Но императорский культ был открыт также и для вольноотпущенников, которые в наиболее романизованных городах, где в результате экономических изменений, вызванных римским завоеванием, рабский труд был распространен сильнее, участвовали в его отправлении через коллегии seviri Augustales, формировавшиеся самыми богатыми из них, способными нести траты на эвергетизм в пользу городской общины. Учреждение коллегий севиров было признаком не только распространенности рабовладения в провинциальной жизни, но и социальной мобильности и растущего значения видов экономической деятельности, связанных с торговлей, поскольку именно они, как правило, были источником богатства вольноотпущенников, начинавших заниматься ими под контролем своих хозяев или патронов. В императорском культе, начиная с первого века Империи, отражались некоторые важные особенности испано-римского общества.

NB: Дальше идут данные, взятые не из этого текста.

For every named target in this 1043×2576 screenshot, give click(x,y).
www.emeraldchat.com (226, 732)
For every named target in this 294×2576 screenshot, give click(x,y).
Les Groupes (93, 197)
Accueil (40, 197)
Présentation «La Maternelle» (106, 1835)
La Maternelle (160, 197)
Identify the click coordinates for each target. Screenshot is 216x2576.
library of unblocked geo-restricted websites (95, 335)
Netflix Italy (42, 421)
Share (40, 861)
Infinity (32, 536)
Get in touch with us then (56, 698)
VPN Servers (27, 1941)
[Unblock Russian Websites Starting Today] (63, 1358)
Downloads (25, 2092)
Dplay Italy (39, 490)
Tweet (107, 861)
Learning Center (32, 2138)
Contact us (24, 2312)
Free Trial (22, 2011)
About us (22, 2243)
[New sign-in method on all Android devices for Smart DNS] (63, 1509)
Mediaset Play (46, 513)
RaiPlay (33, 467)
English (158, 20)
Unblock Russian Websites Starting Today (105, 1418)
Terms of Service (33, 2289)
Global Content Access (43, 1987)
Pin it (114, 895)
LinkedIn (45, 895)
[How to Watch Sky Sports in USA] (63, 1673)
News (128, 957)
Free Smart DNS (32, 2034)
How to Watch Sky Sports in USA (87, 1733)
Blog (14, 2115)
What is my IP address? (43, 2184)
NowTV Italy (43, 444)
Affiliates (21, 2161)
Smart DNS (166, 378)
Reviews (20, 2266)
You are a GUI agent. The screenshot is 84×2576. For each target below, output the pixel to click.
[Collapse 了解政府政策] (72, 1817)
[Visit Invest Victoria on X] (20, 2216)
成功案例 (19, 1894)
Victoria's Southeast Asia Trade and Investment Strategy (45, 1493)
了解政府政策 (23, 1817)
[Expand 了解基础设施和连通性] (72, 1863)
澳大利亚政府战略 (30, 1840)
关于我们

Наряду с процессом экономической интеграции происходила и латинизация как следствие римского владычества и притягательности римского образа жизни для представителей определенных слоев местного населения — тем более многочисленных, чем глубже были существовавшие среди них социальные различия. У народов средиземноморского побережья, где торговые связи с жителями колоний способствовали развитию форм господства, или в городах финикийского происхождения, где сложилась местная аристократия, потенциал {224} латинизации был более значительным, чем среди племен северо-запада, где внутреннее неравенство не дошло до уровня социальных структур, отражающих существование форм эксплуатации55). Римское превосходство на поле боя сочеталось с культурной гегемонией, которая в тот момент усиливалась в связи с завоеванием восточного Средиземноморья и вследствие феномена Graecia capta. То есть Рим, как завоеватель, был способен представать перед побежденными в качестве культурного образца. К тому же и римский господствующий класс, изменившийся и увеличившийся в результате завоевания Италии, внутренней борьбы и усиления империализма, постепенно стал включать в модель своего поведения установление разнообразных связей с власть имущими среди покоренных народов, которые сперва открывали доступ к источнику рабской рабочей силы, а затем облегчали контроль за населением посредством выстраивания клиентел, пронизывавших весь социальный спектр, — от политических связей с вождями или представителями растущей местной олигархии до формирования зависимой рабочей силы из числа свободных.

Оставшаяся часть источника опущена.